To refer back to the beginning of this essay, the droves of students leaving the Ivies for essentially the same jobs on Wall Street cannot all, in the deepest parts of their hearts, feel bound to be bankers. More plausibly, the modern and technocratic education so many college students encounter fails to expose them to passion, so the culture they are formed in imposes its own objective demands. The meritocratic culture that modern universities both create and live off—the complicated ecosystem of SAT tutors, college counselors, application essays, college rankings, Goldman internships, and “summer fellowships”—forms students towards “achievement” as an end in and of itself. When every incentive given to students, starting from an early age, is in the form of supposedly objective measures such as admissions processes, GPA, and the fairly well defined hierarchy of schools and after-graduation jobs, the only thing they know to pursue is achievement. Which is, in their defense, a less risky and complicated path to follow. Landing an $120,000 a year job at Deutsche Bank after graduation is a very clear signal that you’ve made it, and ascending the corporate ladder is a clear next step. Lest it be said that I am only writing about bankers, who are honestly easy targets, this same analysis is easily applicable to all professions: law, government, and academia all have similarly clear markers of status and hierarchy.

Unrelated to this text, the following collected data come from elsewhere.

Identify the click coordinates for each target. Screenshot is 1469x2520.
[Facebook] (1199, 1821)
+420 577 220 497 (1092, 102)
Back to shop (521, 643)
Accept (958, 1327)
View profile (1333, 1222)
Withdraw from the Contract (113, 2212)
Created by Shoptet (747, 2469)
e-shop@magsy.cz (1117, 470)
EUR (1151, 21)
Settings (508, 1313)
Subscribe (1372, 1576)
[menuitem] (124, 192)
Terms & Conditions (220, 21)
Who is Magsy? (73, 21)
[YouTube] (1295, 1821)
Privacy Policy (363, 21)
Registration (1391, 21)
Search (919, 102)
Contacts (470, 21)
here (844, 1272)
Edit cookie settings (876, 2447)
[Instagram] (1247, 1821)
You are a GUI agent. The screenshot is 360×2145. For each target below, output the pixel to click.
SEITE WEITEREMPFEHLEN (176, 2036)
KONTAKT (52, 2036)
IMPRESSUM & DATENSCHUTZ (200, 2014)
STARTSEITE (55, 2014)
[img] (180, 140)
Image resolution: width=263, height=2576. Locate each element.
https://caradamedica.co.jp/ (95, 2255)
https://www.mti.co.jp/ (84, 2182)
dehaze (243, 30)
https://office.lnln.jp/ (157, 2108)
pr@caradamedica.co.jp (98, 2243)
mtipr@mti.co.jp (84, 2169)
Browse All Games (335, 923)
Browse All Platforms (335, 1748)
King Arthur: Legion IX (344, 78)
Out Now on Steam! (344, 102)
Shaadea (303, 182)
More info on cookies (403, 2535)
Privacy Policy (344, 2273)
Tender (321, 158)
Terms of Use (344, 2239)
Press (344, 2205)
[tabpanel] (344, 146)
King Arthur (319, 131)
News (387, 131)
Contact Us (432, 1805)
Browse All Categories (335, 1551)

This is the middlebrow life Auden warns against. Concerned with only “the immediate being and the actual,” the middlebrow will only ask questions of “the How, never the Why.” [8] Questions of technique crowd out all other considerations. A poem Auden wrote during his years at Swarthmore, “Under Which Lyre,” illustrates a war on campuses between humanist highbrows (“sons of Hermes”) and technocrat middlebrows (“sons of Apollo”). Under Apollonian control “Truth is replaced by Useful Knowledge/ He pays particular/Attention to Commercial Thought/ Public Relations, Hygiene, Sport/ in his curricula.”[9] Thankfully, there is enough fight left in the liberal arts to stop these particular courses from encroaching on campus. Not enough, however, to stop the steep decline in humanities majors and the rise of more technical majors like computer science and economics. To demonstrate where this technical, careerist mindset will lead, Auden references Kay in Hans Christian Andersen’s “The Snow Queen,” into whose eye a shard of glass from a cursed mirror falls and who then only sees things as they are, not how they could be. Faults and mistakes are magnified; roses are only rotten or dying.

So what should Christian students do? Their first step should be to remember that Christians do, in fact, have an objective ideal to pursue that isn’t professional success. It is the example of Christ; the Christian life is a vocational pursuit of this fundamentally unattainable goal. But to focus more narrowly on the educational stage of our lives, it is also to remember that living a life without passion, to be afraid of risk and suffering and to desire no more than comfortableness, leads to spiritual decay. Auden grasped this point fully in his (aptly named) poem, “Like a Vocation:” But politeness and freedom are never enough, not for a life. [10]



1. Auden, W.H. “Vocation and Society.” Lecture, Swarthmore College, Swarthmore PA, 1943.
2. Ibid.
3. Ibid.
4. Ibid.
5. Ibid.
6. Ibid.
7. Schmidt, Benjamin. “The Humanities are in Crisis,” The Atlantic.
8. “Vocation and Society”
9. Auden, W.H. “Under Which Lyre (A Reactionary Tract for the Times).” Harvard Phi Beta Kappa Poem, 1946.
10. Auden, W. H. Collected Shorter Poems: 1927-1957. New York: Random House, 1964.